Since joining Dalhousie, Dr. Di Cara has built an internationally recognized research program, secured major peer‑reviewed funding, and has trained a growing cohort of graduate students and postdoctoral fellows. Her work exemplifies the CIHR Institute of Infection and Immunity’s mandate to advance knowledge that improves prevention, diagnosis and treatment of disease.

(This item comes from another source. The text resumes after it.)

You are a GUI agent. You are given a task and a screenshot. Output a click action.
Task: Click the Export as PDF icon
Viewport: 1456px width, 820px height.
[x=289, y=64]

Transforming care through health services research


The Barer‑Flood Senior Career Prize in Health Services and Policy Research is one of CIHR’s most distinguished honours, awarded to a senior investigator whose career has made a sustained and influential contribution to improving health systems and health policy. Named after Drs. Morris Barer and Colleen Flood, the prize recognizes research that strengthens how health care is organized, delivered, and experienced.

Dr. Hayden’s career has been defined by a commitment to ensuring that high‑quality evidence leads to real improvements in patient care. An internationally recognized leader in back pain research, she has spent more than two decades synthesizing evidence on treatments for chronic low back pain and studying how care is delivered across health systems.

A recent focus of Dr. Hayden’s work is the ExRX (Exercise Prescription) toolkit, a research‑based resource designed to help health-care providers use exercise as a first‑line treatment for chronic low back pain. Chronic low back pain is one of the most common and disabling health conditions worldwide, yet evidence‑based exercise is not consistently used in care.

The ExRX toolkit aims to make prescribing exercise more practical and accessible for clinicians, while helping patients understand and follow exercise recommendations. By supporting real‑world use in clinical settings, the project helps close the gap between research evidence and everyday health-care practice.

“Receiving this Award is a tremendous honour, one I gladly share with the outstanding team and partners behind our work,” says Dr. Hayden. “I look forward to carrying that momentum into our next project - developing an evidence-informed, technology-enabled toolkit to better support patients living with chronic low back pain and the healthcare providers who care for them.”

Dr. Hayden’s leadership has had national and international impact, informing clinical guidelines, shaping policy discussions and mentoring the next generation of health services researchers.

Celebrating excellence across the research continuum


Together, these CIHR career awards underscore the Faculty of Medicine’s strength across the full research continuum, from discovery science to health system transformation.

“Dr. Di Cara and Dr. Hayden represent distinctly different approaches to research, yet both are united by a commitment to improving health outcomes through impactful research,” says Dr. Eileen Denovan-Wright, associate dean, research. “Their national recognition reflects not only individual excellence, but the collaborative research culture at Dalhousie.”